**OBJECTIVE 1**.
Answer these questions using the coaching profile:
(a) Which university is listed as Fly's alma mater, and in what year?
(b) How many dunks did FGCU record in its then-program-record dunk total?
(c) Which No. 1 seed and host did FGCU defeat 88-75 in the 2012-13 ASUN Tournament Final?
**OBJECTIVE 2**.
Update the rows starting at the line that contains "Click the speech bubble icon beside Чаты" and ending after the line that contains "Looking at the screenshot, I should 36,471.", replacing "dropdown" with "drop-down menu" and keeping everything else the same. Return only those lines.

++++ DOCUMENT ++++

In 2014-15, FGCU (22-11, 11-3 ASUN) finished with the second-most wins of any D-I team in Florida (North Florida, 23), and a 10-game winning streak during conference action which at the time was the longest in D-I program history.
Fly was instrumental in guiding the Eagles to their initial ASUN Regular Season Championship and first trip to the NIT in 2013-14. FGCU finished the year with a 22-13 record, including a record 14 wins as part of a 14-4 ASUN mark.
In 2012-13, FGCU (26-11, 13-5 ASUN) again appeared in the ASUN Tournament Final; this time turning in the most impressive 40 minutes in program history up to that point by defeating No. 1 seed and host Mercer, 88-75, on its home floor to become the first team into the 2013 NCAA Tournament.
Deemed a No. 15 seed and sent to Philadelphia, the Eagles captured the hearts of the city and the nation by defeating No. 2 seed Georgetown, 78-68, before extending their win streak to seven games with another double-figure win over No. 7 seed San Diego State, 81-71. FGCU’s high-flying attack – which culminated in a then-program-record 148 dunks – helped the Eagles become the only No. 15 seed in NCAA history to advance to the Sweet Sixteen and the first team since Florida in 1987 to win its first two NCAA Tournament contests.
In 2011-12 under then-head coach Enfield, the Eagles advanced to the ASUN Tournament Final in the program’s first year of postseason eligibility, falling just 20 minutes short of the NCAA Tournament and finishing with 15 wins.
THE FLY FILE
Alma Mater: University of Kentucky, 2006
Birthdate: May 29, 1983
Hometown: Fulton, Ky.
2004-05 Student Assistant, Georgetown College (NAIA)
2006-07 Video Coordinator Intern, Charlotte Bobcats
2008-11 Video Coordinator, Florida State
2011- Assistant Coach, FGCU
2018- Head Coach, FGCU
2007-08 Corporate & Broadcast Alliances Intern, NCAA
WHAT THEY’RE SAYING ABOUT FLY
Fly is an outstanding basketball coach. His hire as head coach brings tremendous pride to all of us who have watched him grow the last seven years into one of the best assistant coaches on the East Coast. His extreme dedication and loyalty to FGCU and to the players he has coached is admired by all. This a great day for Coach Fly and the FGCU men’s basketball program, and we look forward to following the success of the Eagles in the coming seasons.
— Andy Enfield, FGCU Head Coach 2011-14; Current USC Head Coach
Fly is an excellent choice to be the head basketball coach at FGCU. There is no question that he has prepared himself for this position because he has studied the game throughout his career, and will utilize the skills he has learned to be a detail-orientated teacher to all of his players. He will recruit well, and his players will enjoy playing for him because he will be an outstanding mentor during not only their playing careers but throughout their lives. He has grown up on the game of basketball; it’s in his blood. Michael has absolutely put himself in a position to be a successful head coach.

++++ ROWS ++++

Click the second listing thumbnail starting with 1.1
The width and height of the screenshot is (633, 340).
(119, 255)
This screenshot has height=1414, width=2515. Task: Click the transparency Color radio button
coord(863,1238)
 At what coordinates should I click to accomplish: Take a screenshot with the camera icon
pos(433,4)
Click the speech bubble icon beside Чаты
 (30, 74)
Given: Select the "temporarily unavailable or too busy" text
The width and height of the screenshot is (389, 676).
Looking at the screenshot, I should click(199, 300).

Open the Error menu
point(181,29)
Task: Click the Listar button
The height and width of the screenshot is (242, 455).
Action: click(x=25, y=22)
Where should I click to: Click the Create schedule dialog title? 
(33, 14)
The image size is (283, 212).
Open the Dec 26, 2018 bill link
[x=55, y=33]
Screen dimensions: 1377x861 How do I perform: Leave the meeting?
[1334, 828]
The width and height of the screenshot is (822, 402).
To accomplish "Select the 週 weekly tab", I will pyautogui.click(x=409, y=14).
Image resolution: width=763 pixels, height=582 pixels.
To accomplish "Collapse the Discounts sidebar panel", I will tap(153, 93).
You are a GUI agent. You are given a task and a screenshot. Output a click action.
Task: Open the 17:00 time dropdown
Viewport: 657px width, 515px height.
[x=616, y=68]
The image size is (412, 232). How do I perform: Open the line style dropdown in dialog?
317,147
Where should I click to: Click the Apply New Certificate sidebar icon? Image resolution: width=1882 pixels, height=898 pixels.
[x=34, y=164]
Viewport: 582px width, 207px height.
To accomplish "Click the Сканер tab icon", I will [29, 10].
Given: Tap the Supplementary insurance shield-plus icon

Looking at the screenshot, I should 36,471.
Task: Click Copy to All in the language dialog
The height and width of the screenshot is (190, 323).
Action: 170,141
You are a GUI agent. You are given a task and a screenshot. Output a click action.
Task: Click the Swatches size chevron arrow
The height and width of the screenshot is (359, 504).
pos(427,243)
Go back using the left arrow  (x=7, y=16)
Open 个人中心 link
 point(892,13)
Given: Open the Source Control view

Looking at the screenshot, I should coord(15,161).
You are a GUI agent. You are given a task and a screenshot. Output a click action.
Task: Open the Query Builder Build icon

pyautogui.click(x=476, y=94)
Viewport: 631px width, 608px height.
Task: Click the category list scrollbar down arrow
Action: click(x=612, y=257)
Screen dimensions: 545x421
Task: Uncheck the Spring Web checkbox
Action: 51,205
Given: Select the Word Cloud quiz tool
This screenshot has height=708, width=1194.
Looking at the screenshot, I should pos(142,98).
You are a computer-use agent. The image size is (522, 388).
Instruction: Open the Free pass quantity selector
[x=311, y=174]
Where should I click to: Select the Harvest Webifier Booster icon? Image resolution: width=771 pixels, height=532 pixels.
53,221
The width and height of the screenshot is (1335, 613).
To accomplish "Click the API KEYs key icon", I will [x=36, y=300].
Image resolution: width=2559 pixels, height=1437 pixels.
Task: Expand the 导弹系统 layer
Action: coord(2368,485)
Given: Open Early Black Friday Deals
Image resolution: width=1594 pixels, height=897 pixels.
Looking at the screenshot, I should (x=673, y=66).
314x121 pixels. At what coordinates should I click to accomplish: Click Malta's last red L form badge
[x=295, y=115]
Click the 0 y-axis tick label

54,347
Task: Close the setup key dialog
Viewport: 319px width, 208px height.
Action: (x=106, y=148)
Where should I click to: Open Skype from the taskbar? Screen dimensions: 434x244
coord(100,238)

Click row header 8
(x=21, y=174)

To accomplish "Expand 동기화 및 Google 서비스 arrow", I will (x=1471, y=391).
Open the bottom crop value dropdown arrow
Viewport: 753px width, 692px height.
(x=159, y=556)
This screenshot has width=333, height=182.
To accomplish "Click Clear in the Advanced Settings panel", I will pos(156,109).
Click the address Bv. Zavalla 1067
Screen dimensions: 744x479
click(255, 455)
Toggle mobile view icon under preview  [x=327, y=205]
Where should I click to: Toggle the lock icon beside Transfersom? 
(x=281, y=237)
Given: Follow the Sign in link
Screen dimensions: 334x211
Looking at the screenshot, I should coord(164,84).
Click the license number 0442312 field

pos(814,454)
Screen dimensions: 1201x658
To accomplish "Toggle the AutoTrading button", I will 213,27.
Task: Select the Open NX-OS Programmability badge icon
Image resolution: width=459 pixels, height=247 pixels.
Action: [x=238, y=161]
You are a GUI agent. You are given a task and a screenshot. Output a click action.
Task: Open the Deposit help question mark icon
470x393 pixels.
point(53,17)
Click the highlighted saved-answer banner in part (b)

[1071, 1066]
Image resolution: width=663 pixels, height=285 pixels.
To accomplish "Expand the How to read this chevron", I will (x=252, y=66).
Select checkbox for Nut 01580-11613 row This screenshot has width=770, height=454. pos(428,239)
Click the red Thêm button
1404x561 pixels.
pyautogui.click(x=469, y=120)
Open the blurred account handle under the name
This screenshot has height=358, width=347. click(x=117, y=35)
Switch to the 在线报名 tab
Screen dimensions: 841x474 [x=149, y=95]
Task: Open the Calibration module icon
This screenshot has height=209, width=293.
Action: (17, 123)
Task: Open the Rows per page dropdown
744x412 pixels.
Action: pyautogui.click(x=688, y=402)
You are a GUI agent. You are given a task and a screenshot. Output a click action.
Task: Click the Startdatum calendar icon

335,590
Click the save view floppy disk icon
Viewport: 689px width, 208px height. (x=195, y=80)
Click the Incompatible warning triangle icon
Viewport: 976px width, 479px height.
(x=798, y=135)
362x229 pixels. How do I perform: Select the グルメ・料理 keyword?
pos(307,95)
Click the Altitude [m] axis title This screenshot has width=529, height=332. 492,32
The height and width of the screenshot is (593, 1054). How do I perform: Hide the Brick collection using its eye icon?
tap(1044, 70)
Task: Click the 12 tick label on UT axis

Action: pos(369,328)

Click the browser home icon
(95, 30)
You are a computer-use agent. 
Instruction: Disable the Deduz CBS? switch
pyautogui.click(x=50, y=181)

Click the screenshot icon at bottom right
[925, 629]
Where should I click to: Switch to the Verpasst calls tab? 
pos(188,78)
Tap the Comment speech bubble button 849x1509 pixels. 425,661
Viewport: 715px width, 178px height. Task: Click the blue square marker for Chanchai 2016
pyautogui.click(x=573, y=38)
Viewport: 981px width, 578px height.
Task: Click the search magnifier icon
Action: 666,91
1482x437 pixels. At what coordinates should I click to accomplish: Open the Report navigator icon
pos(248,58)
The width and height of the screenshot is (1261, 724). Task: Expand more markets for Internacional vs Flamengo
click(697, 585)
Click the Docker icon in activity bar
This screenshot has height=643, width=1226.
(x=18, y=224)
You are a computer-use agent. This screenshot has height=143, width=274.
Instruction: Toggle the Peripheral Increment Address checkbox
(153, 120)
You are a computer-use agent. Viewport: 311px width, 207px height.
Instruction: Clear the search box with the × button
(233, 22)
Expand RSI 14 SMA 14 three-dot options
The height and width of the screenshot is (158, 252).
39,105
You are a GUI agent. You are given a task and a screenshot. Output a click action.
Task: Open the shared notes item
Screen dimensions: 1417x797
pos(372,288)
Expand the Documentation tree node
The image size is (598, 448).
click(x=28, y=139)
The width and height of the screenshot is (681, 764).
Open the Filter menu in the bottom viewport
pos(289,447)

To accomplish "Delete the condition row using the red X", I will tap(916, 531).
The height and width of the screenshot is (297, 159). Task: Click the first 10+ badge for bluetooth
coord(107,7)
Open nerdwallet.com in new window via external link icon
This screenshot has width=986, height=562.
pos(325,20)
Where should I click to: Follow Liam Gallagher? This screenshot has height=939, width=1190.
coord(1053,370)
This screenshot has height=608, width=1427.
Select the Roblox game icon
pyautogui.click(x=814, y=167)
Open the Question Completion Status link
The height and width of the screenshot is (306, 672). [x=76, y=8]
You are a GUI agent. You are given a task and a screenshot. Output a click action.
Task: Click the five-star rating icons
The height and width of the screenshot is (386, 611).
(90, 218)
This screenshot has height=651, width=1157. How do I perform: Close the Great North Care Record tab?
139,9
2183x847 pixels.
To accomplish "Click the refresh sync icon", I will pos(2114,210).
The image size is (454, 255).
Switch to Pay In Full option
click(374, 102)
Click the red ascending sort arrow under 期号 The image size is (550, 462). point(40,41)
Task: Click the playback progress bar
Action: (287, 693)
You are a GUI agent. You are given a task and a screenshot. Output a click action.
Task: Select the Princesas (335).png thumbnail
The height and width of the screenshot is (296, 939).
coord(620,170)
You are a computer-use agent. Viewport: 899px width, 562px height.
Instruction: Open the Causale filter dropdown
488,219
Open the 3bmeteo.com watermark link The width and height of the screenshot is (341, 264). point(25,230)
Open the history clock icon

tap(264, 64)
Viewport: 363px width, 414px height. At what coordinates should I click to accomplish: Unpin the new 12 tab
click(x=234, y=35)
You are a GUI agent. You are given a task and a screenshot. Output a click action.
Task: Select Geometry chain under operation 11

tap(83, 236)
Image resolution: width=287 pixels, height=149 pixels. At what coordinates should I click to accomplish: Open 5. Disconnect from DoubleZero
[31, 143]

++++

**COMPLETE ANSWER 1**.
(a) University of Kentucky, 2006
(b) 148
(c) Mercer

**COMPLETE ANSWER 2**.
Click the speech bubble icon beside Чаты
 (30, 74)
Given: Select the "temporarily unavailable or too busy" text
The width and height of the screenshot is (389, 676).
Looking at the screenshot, I should click(199, 300).

Open the Error menu
point(181,29)
Task: Click the Listar button
The height and width of the screenshot is (242, 455).
Action: click(x=25, y=22)
Where should I click to: Click the Create schedule dialog title? 
(33, 14)
The image size is (283, 212).
Open the Dec 26, 2018 bill link
[x=55, y=33]
Screen dimensions: 1377x861 How do I perform: Leave the meeting?
[1334, 828]
The width and height of the screenshot is (822, 402).
To accomplish "Select the 週 weekly tab", I will pyautogui.click(x=409, y=14).
Image resolution: width=763 pixels, height=582 pixels.
To accomplish "Collapse the Discounts sidebar panel", I will tap(153, 93).
You are a GUI agent. You are given a task and a screenshot. Output a click action.
Task: Open the 17:00 time drop-down menu
Viewport: 657px width, 515px height.
[x=616, y=68]
The image size is (412, 232). How do I perform: Open the line style drop-down menu in dialog?
317,147
Where should I click to: Click the Apply New Certificate sidebar icon? Image resolution: width=1882 pixels, height=898 pixels.
[x=34, y=164]
Viewport: 582px width, 207px height.
To accomplish "Click the Сканер tab icon", I will [29, 10].
Given: Tap the Supplementary insurance shield-plus icon

Looking at the screenshot, I should 36,471.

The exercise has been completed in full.